### [Estratto selezionato]
Controcultura

Indignatevi, indignatevi: qualcosa resterà

Byung-Chul Han, mai banale, anche se non sempre condivisibile, ciò che scrive. Agli studenti oggi piace assai. E ciò dovrebbe allontanarcelo

Indignatevi, indignatevi: qualcosa resterà

Non si può certamente definire un liberale. Anzi. Byung-Chul Han è un coreano, sud coreano, che ha studiato metallurgia e ha poi deciso di vivere in Germania. Dove ha studiato filosofia e oggi insegna. Scrive in tedesco e la sua caratteristica è una certa interculturalità (e ci mancherarebbe per un coreano-tedesco) e interdisciplinarità. Mai banale, anche se non sempre condivisibile, ciò che scrive. Agli studenti oggi piace assai. E ciò dovrebbe allontanarcelo. Per due motivi, che non sono i nostri. I suoi libri sono brevi e dunque facilmente assimilabili per gli esami e in lui c'è una certa critica al capitalismo (in specie quello cinese) che piace sempre.

Righe di dati di puntamento
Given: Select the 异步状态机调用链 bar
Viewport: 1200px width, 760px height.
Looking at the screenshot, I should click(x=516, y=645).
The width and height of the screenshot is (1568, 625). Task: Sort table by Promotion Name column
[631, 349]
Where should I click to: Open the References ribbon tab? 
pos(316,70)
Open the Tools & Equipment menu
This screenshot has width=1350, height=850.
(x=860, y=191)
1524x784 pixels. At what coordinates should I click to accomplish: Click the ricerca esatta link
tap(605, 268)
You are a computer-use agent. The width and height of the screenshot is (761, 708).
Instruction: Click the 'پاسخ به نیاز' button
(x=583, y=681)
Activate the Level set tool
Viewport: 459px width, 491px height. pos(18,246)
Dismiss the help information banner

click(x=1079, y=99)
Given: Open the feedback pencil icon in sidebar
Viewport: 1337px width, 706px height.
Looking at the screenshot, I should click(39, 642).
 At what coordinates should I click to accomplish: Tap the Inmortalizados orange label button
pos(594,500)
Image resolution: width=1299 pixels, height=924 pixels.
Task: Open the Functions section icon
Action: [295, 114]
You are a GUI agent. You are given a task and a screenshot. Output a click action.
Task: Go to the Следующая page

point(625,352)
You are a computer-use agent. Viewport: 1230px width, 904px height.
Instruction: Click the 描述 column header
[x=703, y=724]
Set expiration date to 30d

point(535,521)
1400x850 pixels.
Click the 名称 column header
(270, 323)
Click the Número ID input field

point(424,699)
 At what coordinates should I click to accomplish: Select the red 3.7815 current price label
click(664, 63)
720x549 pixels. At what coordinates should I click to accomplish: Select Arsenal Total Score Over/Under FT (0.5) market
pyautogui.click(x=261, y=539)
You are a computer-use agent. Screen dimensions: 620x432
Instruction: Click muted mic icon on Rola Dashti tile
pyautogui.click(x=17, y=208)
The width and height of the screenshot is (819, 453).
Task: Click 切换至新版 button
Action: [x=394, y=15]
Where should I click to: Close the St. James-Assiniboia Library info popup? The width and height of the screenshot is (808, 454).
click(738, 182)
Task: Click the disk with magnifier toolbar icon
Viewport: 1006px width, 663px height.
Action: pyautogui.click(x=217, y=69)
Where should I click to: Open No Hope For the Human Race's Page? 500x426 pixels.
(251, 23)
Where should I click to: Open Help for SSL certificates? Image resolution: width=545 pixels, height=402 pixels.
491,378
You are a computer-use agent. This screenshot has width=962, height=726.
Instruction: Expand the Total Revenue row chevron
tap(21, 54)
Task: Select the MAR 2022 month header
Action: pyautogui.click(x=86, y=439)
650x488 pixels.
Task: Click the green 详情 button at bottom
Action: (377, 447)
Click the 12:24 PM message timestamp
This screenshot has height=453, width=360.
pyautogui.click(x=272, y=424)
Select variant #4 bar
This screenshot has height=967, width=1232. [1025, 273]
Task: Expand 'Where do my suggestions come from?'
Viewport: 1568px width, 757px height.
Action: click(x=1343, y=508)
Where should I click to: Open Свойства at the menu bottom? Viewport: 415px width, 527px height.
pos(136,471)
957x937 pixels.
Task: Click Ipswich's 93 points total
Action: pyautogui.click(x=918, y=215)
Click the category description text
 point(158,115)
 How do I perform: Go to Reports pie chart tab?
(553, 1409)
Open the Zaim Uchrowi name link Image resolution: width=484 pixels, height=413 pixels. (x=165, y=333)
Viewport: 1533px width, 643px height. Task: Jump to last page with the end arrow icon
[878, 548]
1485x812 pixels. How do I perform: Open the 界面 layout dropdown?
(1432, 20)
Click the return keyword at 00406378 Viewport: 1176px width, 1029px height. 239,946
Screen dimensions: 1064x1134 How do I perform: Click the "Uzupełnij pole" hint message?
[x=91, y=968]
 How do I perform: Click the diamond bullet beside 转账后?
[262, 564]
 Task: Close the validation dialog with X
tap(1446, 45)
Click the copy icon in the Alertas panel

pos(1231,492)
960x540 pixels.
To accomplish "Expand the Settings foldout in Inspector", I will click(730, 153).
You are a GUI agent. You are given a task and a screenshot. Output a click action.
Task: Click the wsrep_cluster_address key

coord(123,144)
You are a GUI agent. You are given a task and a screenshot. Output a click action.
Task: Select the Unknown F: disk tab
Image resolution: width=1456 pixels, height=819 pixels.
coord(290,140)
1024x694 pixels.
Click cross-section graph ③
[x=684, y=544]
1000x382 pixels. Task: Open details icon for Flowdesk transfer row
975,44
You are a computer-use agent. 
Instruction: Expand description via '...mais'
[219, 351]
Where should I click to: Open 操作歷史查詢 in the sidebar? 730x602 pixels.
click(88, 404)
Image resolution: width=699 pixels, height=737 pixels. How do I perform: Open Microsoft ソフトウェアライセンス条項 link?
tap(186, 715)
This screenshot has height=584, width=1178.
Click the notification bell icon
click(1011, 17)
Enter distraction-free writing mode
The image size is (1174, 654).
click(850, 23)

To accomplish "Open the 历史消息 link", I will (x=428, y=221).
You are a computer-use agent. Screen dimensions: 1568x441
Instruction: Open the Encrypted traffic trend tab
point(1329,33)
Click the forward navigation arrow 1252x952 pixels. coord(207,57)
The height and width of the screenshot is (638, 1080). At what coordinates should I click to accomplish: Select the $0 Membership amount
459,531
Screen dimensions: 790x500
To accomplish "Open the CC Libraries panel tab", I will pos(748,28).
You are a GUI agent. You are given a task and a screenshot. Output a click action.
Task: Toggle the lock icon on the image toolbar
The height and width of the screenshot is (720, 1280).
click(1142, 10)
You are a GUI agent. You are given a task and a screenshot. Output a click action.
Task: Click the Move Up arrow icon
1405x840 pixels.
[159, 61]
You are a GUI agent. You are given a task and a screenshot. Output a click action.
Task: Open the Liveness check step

### [Compito da svolgere]
Puoi riprodurre fedelmente il passo dell'estratto su Byung-Chul Han che comincia con "Non si può certamente" e va avanti fino a "che piace sempre."?

### [Risultato del compito]
Non si può certamente definire un liberale. Anzi. Byung-Chul Han è un coreano, sud coreano, che ha studiato metallurgia e ha poi deciso di vivere in Germania. Dove ha studiato filosofia e oggi insegna. Scrive in tedesco e la sua caratteristica è una certa interculturalità (e ci mancherarebbe per un coreano-tedesco) e interdisciplinarità. Mai banale, anche se non sempre condivisibile, ciò che scrive. Agli studenti oggi piace assai. E ciò dovrebbe allontanarcelo. Per due motivi, che non sono i nostri. I suoi libri sono brevi e dunque facilmente assimilabili per gli esami e in lui c'è una certa critica al capitalismo (in specie quello cinese) che piace sempre.